General Rule of Competency

Connecticut Code of Evidence

Rule: 6-1

Jurisdiction: CT

Bluebook Citation: Conn. Code Evid. 6-1

Except as otherwise provided by the Code, every person is presumed competent to be a witness. (Amended Dec. 14, 2017, to take effect Feb. 1, 2018.) COMMENTARY Section 6-1 establishes a general presumption of compe- tency subject to exceptions.
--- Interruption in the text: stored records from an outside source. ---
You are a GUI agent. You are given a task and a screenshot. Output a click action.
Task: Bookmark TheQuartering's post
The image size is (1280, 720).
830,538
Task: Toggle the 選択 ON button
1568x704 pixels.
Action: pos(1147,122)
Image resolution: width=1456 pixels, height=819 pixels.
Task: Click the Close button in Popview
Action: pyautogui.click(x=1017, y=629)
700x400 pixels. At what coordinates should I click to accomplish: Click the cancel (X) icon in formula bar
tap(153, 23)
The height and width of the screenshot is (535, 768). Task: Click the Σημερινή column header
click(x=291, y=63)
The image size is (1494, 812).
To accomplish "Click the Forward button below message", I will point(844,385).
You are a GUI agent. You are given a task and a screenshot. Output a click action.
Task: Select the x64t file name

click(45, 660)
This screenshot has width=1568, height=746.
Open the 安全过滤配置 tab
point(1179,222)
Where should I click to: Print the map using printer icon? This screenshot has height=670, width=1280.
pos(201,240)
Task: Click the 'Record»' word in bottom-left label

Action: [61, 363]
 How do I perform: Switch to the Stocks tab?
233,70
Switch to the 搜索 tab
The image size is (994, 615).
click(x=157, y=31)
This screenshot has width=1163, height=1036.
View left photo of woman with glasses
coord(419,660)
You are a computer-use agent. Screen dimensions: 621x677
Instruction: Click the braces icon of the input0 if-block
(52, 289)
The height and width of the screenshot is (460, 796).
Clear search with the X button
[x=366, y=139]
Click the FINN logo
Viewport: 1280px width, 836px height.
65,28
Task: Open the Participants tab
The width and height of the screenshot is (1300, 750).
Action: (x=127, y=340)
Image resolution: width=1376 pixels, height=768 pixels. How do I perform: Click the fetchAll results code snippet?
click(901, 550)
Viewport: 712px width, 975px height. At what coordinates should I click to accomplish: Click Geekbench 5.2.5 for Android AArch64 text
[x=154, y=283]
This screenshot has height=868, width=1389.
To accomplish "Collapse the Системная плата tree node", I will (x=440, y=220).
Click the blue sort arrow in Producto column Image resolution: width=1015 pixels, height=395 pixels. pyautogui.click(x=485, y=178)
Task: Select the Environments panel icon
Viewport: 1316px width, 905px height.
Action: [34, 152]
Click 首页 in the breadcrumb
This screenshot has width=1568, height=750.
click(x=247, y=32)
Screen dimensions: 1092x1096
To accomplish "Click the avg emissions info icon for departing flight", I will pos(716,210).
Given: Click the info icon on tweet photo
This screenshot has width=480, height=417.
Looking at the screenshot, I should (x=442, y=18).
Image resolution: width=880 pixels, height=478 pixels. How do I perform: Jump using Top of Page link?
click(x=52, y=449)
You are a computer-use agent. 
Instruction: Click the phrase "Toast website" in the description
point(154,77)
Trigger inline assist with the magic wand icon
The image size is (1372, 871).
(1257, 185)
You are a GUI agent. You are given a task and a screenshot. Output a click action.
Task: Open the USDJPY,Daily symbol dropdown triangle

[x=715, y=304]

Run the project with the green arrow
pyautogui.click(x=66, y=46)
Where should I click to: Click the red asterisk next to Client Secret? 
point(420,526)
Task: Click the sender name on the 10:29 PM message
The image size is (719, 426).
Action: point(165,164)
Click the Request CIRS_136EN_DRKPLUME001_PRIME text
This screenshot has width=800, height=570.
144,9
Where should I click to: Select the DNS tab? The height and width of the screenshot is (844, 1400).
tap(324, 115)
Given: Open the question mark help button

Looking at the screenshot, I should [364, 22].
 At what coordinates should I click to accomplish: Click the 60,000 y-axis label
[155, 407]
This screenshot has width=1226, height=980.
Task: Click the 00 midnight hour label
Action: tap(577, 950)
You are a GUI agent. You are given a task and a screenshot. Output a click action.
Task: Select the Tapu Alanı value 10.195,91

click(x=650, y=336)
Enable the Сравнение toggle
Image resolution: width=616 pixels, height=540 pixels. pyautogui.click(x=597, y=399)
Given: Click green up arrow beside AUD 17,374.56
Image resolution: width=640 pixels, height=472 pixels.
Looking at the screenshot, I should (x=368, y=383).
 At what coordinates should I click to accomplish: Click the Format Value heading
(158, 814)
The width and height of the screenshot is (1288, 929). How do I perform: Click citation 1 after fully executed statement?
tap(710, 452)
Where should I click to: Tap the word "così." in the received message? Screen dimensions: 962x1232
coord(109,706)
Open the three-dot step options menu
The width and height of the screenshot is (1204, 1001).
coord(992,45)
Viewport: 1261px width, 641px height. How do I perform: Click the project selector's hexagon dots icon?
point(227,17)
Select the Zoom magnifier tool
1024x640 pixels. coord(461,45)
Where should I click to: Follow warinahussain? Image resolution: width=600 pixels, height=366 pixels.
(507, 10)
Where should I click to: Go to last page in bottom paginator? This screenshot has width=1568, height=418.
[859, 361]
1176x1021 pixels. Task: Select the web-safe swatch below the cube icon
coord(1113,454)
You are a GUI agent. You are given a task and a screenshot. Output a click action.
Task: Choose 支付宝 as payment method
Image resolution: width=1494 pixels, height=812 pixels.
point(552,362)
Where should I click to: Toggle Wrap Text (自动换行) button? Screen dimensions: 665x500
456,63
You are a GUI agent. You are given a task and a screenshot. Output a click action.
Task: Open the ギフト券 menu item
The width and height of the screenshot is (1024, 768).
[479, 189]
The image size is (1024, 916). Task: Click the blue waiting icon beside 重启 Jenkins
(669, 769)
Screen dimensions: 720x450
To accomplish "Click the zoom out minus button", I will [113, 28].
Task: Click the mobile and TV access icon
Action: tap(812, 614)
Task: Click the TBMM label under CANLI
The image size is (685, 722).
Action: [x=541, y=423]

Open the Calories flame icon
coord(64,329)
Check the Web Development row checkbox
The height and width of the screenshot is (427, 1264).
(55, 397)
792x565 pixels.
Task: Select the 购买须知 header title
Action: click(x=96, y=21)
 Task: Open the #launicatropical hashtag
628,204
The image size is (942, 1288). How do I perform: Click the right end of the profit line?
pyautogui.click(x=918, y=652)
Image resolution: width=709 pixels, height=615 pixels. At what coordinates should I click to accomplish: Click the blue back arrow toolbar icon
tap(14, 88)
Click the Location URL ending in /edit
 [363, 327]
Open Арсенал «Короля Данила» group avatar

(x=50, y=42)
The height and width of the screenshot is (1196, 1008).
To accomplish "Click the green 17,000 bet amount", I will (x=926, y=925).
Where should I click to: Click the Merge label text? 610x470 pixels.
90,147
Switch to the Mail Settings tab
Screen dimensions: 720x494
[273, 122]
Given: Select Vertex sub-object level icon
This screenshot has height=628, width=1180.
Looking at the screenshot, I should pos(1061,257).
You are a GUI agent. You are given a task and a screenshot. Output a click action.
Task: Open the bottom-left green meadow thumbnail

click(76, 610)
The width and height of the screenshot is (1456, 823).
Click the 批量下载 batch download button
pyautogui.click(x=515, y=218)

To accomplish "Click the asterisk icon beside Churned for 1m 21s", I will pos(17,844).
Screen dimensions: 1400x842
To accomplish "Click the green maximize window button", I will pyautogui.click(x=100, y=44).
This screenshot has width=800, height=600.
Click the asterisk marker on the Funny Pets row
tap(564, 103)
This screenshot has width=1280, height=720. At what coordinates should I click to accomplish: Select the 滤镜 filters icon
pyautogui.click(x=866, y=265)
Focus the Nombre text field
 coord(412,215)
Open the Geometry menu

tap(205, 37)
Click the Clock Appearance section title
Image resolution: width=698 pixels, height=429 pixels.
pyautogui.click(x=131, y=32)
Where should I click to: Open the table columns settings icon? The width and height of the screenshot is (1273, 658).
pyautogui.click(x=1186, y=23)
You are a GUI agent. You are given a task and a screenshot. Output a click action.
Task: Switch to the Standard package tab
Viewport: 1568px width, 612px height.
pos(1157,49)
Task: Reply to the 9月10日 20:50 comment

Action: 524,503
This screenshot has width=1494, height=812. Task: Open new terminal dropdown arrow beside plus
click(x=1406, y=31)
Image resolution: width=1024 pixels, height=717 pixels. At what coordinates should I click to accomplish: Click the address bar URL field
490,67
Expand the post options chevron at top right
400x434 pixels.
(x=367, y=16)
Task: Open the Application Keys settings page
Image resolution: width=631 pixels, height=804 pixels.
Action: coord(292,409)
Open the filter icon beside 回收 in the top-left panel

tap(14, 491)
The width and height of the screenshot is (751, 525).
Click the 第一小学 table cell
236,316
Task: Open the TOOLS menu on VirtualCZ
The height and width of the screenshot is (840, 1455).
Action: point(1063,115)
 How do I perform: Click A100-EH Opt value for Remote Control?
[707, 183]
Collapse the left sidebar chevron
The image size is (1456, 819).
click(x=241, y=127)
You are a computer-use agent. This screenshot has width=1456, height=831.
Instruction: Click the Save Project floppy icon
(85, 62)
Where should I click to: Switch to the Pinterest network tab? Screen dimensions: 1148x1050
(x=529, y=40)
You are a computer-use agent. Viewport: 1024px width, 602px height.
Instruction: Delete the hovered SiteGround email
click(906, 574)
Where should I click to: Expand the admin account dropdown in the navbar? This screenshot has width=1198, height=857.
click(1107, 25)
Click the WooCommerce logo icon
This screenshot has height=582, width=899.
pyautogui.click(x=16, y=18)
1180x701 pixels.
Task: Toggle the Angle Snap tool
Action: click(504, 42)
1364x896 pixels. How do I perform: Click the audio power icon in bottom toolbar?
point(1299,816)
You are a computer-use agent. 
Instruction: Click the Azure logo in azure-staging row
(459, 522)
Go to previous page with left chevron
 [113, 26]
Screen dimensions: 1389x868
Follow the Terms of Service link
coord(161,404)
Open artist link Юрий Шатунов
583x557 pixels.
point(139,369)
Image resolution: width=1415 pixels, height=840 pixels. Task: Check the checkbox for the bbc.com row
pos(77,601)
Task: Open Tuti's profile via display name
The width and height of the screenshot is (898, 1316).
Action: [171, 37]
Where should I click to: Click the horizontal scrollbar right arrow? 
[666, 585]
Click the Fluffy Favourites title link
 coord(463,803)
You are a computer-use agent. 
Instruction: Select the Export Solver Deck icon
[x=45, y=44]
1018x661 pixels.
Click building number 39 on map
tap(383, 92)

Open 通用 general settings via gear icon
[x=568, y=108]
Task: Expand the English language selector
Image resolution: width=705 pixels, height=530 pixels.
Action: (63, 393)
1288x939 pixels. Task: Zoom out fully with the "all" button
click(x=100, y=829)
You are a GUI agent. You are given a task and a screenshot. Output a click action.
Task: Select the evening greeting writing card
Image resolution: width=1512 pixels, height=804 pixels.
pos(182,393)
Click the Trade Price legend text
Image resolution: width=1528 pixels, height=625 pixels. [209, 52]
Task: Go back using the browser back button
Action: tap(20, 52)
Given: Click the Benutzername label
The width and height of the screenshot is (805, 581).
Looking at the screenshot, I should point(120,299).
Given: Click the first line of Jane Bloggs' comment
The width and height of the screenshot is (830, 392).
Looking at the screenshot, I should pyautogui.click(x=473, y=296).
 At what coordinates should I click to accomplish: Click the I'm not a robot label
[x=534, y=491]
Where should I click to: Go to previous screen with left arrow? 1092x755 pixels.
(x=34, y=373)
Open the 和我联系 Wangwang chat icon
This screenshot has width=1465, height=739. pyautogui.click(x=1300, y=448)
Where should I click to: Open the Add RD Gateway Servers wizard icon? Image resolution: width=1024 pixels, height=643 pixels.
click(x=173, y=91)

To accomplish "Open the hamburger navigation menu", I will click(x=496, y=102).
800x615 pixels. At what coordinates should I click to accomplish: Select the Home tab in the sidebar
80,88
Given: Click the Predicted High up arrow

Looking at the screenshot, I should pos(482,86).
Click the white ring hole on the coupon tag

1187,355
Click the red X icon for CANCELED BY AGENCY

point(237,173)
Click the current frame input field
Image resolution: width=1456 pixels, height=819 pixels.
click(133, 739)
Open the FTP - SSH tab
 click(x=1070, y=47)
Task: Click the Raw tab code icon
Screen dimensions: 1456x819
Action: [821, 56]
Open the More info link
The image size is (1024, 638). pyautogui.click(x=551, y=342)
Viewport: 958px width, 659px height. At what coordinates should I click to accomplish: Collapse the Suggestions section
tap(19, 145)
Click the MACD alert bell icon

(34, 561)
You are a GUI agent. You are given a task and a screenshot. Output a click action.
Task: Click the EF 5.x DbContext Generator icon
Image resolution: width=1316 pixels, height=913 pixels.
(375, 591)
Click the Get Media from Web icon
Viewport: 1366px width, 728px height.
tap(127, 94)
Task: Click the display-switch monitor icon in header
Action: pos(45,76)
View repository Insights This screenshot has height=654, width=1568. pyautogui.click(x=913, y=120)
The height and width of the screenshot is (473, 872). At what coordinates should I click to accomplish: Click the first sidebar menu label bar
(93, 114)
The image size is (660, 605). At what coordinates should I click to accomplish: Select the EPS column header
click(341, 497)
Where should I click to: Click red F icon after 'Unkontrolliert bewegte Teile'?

Cf. State v. Weinberg, 215 Conn. 231, 243–44, 575 A.2d 1003, cert. denied, 498 U.S. 967, 111 S. Ct. 430, 112 L. Ed. 2d 413 (1990). Consequently, a status or attribute of a person that early common law recognized as a per se ground for disqualification; e.g., Lucas v. State, 23 Conn. 18, 19–20 (1854) (wife of accused incompetent to testify in criminal proceeding); State v. Gardner, 1 Root (Conn.) 485, 485 (1793) (person convicted of theft incompetent to testify); is now merely a factor bearing on that person’s credibility as a witness. Section 6-1 is consistent with the development of state statu- tory law, which has eliminated several automatic grounds for witness incompetency. E.g., General Statutes § 52-145 (no person is disqualified as witness because of his or her interest in outcome of litigation, disbelief in existence of supreme being or prior criminal conviction); General Statutes § 54-84a (one spouse is competent to testify for or against other spouse in criminal proceeding); General Statutes § 54-86h (no child is automatically incompetent to testify because of age). The determination of a witness’ competency is a preliminary question for the court. E.g., Manning v. Michael, 188 Conn. 607, 610, 452 A.2d 1157 (1982); State v. Brigandi, 186 Conn. 521, 534, 442 A.2d 927 (1982); see Section 1-3 (a).